First I would like to stress the importance of wearing gloves, safety glasses and proper safety equipment at all times.  This will greatly reduce your exposure to injuries, and splinters.  But even with proper safety precausions, everyone from my 5 year old son to my grandfather working in his shop will probably have to remove a splinter.   

Tom has compiled some great tips on how to remove a splinter.  Feel free to leave your own suggestion in the comments field if there are any great techniques for splinter removal that we didn’t mention.

*First, Wash your hands before trying to remove the splinter.  This will not only make it easier to see and remove the splinter, but probably help prevent any infection.

Soak it in hot water.  Fully submerge the body part with the splinter in as hot of water as you can stand and soak it.  Repeat this until the skin is softens enough to massage the splinter out with a needle, razor, or tweezers.  Sometimes, after doing this the splinter will work its way out on its own.  If you cannot soak the splintered area try using a few drops of antiseptic cream or spray.  This will also soften the skin and will help prevent infection.
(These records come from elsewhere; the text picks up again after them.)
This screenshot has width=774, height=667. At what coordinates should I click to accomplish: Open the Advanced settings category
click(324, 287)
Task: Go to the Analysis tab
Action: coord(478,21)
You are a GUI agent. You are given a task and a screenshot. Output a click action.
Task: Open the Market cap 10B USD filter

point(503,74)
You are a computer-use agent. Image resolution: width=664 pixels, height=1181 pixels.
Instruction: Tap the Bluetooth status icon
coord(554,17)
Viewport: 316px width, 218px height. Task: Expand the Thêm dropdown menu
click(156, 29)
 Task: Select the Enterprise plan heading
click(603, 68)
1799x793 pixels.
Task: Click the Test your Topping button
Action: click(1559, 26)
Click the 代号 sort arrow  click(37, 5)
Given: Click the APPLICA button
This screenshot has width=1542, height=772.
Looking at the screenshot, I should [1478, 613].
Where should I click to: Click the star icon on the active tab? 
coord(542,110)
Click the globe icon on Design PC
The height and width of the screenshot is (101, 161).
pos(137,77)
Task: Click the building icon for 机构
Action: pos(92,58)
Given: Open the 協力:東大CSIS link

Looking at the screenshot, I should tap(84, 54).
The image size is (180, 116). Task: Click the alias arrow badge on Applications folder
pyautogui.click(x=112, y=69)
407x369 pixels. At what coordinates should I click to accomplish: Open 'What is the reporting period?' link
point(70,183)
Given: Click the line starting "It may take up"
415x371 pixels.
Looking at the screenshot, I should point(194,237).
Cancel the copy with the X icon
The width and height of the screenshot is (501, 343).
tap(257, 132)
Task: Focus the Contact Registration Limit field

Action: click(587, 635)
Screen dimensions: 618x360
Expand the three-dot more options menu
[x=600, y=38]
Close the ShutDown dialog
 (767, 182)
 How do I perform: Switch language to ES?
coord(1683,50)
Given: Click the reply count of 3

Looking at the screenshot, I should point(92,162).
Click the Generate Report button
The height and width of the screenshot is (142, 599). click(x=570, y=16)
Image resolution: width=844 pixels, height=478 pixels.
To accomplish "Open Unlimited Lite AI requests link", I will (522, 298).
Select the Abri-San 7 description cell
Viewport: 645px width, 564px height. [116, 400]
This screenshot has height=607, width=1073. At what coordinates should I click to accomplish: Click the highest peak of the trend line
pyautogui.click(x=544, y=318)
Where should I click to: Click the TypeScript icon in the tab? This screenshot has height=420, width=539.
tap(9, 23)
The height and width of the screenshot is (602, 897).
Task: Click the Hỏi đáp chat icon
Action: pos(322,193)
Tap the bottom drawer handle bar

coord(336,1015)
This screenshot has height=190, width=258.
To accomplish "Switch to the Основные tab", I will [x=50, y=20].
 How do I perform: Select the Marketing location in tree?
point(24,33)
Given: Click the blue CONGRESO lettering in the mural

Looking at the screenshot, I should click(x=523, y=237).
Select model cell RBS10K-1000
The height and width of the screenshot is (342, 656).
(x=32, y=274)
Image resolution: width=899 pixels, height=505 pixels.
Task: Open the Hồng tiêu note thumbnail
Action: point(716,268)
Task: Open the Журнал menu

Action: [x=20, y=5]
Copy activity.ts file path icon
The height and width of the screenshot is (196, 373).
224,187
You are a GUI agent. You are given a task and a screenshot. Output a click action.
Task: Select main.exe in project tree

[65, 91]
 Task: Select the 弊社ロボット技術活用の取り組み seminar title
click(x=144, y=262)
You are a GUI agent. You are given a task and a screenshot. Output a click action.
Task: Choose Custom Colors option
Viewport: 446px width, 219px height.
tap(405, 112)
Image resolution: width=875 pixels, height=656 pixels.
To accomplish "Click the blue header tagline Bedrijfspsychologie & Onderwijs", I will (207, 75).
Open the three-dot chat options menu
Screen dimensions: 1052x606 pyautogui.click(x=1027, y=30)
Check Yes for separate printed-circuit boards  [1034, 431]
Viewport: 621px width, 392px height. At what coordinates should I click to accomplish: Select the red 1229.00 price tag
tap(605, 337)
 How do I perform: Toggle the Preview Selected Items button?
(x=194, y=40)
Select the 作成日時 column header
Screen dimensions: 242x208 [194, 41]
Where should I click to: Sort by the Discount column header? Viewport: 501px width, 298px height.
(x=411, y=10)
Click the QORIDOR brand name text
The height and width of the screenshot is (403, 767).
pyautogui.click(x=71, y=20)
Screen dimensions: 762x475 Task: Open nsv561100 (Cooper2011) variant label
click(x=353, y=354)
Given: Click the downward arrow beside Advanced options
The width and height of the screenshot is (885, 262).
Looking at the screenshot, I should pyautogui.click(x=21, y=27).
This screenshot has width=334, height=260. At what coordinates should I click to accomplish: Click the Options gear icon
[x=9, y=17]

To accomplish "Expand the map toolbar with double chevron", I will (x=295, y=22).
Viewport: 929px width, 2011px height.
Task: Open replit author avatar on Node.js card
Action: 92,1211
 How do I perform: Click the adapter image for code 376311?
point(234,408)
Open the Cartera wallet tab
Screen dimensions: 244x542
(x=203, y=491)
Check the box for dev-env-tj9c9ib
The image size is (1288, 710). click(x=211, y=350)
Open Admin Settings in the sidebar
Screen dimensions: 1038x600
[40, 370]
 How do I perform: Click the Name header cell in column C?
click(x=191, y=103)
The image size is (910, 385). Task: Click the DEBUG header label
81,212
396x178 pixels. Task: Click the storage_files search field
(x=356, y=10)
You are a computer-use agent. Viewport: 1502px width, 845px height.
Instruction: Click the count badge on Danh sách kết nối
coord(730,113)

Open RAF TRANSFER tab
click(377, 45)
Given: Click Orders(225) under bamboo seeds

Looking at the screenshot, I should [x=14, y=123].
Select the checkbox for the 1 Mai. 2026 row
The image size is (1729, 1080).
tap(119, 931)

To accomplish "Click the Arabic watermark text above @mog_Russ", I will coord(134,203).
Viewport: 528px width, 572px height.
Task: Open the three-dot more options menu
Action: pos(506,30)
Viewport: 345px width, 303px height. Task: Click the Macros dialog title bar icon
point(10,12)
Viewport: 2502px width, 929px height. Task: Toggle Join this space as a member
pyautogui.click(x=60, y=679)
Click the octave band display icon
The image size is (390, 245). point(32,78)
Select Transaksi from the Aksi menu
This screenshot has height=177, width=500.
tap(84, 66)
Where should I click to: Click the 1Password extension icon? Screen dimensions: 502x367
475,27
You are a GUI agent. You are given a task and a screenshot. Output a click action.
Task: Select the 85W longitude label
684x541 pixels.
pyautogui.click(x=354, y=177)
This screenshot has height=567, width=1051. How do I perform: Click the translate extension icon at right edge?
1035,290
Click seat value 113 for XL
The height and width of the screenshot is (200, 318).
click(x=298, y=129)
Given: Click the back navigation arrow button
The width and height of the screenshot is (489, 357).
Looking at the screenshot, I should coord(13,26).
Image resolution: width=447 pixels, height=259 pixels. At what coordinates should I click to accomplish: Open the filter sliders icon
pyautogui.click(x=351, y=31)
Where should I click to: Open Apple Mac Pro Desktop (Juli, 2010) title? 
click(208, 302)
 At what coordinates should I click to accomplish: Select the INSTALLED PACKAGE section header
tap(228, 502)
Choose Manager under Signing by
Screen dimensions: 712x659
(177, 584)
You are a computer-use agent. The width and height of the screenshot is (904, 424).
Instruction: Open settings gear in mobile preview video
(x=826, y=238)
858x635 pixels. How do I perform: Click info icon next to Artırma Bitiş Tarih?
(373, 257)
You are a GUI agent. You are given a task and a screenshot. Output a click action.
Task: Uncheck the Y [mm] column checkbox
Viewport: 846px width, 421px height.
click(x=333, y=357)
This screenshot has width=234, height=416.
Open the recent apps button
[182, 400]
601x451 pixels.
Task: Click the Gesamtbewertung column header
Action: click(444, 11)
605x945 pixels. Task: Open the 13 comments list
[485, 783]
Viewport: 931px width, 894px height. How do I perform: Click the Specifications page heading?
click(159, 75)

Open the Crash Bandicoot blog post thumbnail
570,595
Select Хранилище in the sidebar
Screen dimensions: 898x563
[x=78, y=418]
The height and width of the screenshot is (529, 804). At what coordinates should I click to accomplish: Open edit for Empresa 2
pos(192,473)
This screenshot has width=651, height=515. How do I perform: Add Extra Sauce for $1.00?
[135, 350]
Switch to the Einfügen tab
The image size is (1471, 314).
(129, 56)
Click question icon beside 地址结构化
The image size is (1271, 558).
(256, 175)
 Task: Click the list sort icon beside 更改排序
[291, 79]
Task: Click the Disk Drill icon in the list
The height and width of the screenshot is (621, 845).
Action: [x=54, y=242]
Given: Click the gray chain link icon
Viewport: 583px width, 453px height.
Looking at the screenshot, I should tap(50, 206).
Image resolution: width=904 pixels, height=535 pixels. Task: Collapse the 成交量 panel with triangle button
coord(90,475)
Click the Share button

If the sliver is on the surface you may be able to remove it by using a little Elmers Glue or Duct Tape.  You can put a little Elmers glue on the splintered area and wait for Glue to Dry.  Once dry, pull the glue off.  You can try this same method with Duct Tape, Electral tape, or anything else that may stick to the splinter.

Here are a few methods for removing splinters that are in a little deeper.

1.  Try using a lancet sold in drug stores in the diabetic testing supply department. They are better than sewing needles because the tip is faceted so it will cut sideways to get under the chip and tease it out. You will want a good magnifier. A stereo microscope with LED ringlight is the ultimate, but you must use something that leaves your hand free to work the lancet.

 2.  A 10A scalpel blade and good magnification.

 3.  Get some small insulin needles at the pharmacy, pennies each and they’re awesome to get splinters out, nice fine razor blade works great too.

 4.  A pair of 3C tweezers are handy to dig in and pluck out slivers  Wiha makes some Fine Tipped Tweezers that are tapered at the end and can keep a good grip.

5.  A sharp razor

 6.  Side cutters that rated for smd type electronics.  The jaws have very sharp edges. As long as the splinter is above the surface the side cutters grip it and remove it. They have a grip superior to tweezers. 

 7.  A pair of nail clippers. You can use them to pick away the top layer of skin at the sliver.  If that doesn’t pull it out, you can use them as tweezers to pull out the shard. The great thing is that nail clippers don’t have enough cutting power to cut the shard, so you can squeeze as hard as you like.

Here are some suggestions on how to prevent getting a splinter: 

What you need to do is make your chips as big and thick as possible so you don’t have to worry about getting stabbed with them. The right amount of feed and depth of cut will prevent you from making slivers that will stab your fingers. Sometimes you can’t avoid it though.  For those times you cannot prevent making sharp little shears of wood that may potentially work their way in to a finger, try using a small paint brush to brush them away from your work space.  You can get a dozen or so “chip brushes” that look like small paint brushes, and are very cheap. They are great for clearing chips away from the work area until you can vaccuum them up.